• The task: Rewrite the records below, changing every "Where should I click to" to "Where do I click to" and leaving everything else as it is.

─── Data lines ───

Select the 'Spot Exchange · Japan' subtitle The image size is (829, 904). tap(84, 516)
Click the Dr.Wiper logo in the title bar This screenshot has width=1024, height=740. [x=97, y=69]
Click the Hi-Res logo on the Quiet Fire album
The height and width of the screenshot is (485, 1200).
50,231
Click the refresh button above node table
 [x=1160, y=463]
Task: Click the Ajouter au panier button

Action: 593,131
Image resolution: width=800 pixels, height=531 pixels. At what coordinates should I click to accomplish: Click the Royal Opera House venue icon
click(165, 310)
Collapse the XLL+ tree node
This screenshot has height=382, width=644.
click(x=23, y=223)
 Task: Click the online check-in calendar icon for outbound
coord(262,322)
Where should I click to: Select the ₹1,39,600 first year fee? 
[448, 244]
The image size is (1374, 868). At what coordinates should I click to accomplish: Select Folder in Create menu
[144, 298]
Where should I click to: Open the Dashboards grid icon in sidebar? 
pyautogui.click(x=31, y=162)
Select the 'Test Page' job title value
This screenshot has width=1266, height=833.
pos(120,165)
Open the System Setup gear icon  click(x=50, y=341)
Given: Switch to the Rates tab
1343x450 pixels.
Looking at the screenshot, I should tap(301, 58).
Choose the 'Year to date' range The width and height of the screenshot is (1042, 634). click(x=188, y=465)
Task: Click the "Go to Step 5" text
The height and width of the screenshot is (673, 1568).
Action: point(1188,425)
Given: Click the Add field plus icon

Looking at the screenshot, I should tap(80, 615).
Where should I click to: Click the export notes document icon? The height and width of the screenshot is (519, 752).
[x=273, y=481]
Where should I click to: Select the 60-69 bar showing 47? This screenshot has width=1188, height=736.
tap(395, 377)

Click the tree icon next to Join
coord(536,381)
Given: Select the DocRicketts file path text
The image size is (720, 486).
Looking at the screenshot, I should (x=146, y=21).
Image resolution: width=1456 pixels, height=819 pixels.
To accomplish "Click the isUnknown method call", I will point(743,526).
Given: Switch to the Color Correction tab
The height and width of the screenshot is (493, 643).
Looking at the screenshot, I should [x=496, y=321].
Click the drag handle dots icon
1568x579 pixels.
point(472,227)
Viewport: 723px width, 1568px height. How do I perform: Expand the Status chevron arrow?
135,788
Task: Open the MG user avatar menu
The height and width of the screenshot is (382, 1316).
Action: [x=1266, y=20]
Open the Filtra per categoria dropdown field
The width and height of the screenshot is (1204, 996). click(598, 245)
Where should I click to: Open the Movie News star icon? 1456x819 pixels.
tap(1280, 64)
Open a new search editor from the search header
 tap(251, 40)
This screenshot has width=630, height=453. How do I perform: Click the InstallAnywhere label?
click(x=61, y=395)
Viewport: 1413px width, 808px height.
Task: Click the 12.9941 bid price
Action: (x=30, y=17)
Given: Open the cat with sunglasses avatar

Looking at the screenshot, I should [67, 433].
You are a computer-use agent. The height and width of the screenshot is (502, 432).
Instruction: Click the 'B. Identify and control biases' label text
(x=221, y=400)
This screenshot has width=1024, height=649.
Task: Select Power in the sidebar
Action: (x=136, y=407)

───

• Result for this task:
Select the 'Spot Exchange · Japan' subtitle The image size is (829, 904). tap(84, 516)
Click the Dr.Wiper logo in the title bar This screenshot has width=1024, height=740. [x=97, y=69]
Click the Hi-Res logo on the Quiet Fire album
The height and width of the screenshot is (485, 1200).
50,231
Click the refresh button above node table
 [x=1160, y=463]
Task: Click the Ajouter au panier button

Action: 593,131
Image resolution: width=800 pixels, height=531 pixels. At what coordinates should I click to accomplish: Click the Royal Opera House venue icon
click(165, 310)
Collapse the XLL+ tree node
This screenshot has height=382, width=644.
click(x=23, y=223)
 Task: Click the online check-in calendar icon for outbound
coord(262,322)
Where do I click to: Select the ₹1,39,600 first year fee? 
[448, 244]
The image size is (1374, 868). At what coordinates should I click to accomplish: Select Folder in Create menu
[144, 298]
Where do I click to: Open the Dashboards grid icon in sidebar? 
pyautogui.click(x=31, y=162)
Select the 'Test Page' job title value
This screenshot has width=1266, height=833.
pos(120,165)
Open the System Setup gear icon  click(x=50, y=341)
Given: Switch to the Rates tab
1343x450 pixels.
Looking at the screenshot, I should tap(301, 58).
Choose the 'Year to date' range The width and height of the screenshot is (1042, 634). click(x=188, y=465)
Task: Click the "Go to Step 5" text
The height and width of the screenshot is (673, 1568).
Action: point(1188,425)
Given: Click the Add field plus icon

Looking at the screenshot, I should tap(80, 615).
Where do I click to: Click the export notes document icon? The height and width of the screenshot is (519, 752).
[x=273, y=481]
Where do I click to: Select the 60-69 bar showing 47? This screenshot has width=1188, height=736.
tap(395, 377)

Click the tree icon next to Join
coord(536,381)
Given: Select the DocRicketts file path text
The image size is (720, 486).
Looking at the screenshot, I should (x=146, y=21).
Image resolution: width=1456 pixels, height=819 pixels.
To accomplish "Click the isUnknown method call", I will point(743,526).
Given: Switch to the Color Correction tab
The height and width of the screenshot is (493, 643).
Looking at the screenshot, I should [x=496, y=321].
Click the drag handle dots icon
1568x579 pixels.
point(472,227)
Viewport: 723px width, 1568px height. How do I perform: Expand the Status chevron arrow?
135,788
Task: Open the MG user avatar menu
The height and width of the screenshot is (382, 1316).
Action: [x=1266, y=20]
Open the Filtra per categoria dropdown field
The width and height of the screenshot is (1204, 996). click(598, 245)
Where do I click to: Open the Movie News star icon? 1456x819 pixels.
tap(1280, 64)
Open a new search editor from the search header
 tap(251, 40)
This screenshot has width=630, height=453. How do I perform: Click the InstallAnywhere label?
click(x=61, y=395)
Viewport: 1413px width, 808px height.
Task: Click the 12.9941 bid price
Action: (x=30, y=17)
Given: Open the cat with sunglasses avatar

Looking at the screenshot, I should [67, 433].
You are a computer-use agent. The height and width of the screenshot is (502, 432).
Instruction: Click the 'B. Identify and control biases' label text
(x=221, y=400)
This screenshot has width=1024, height=649.
Task: Select Power in the sidebar
Action: (x=136, y=407)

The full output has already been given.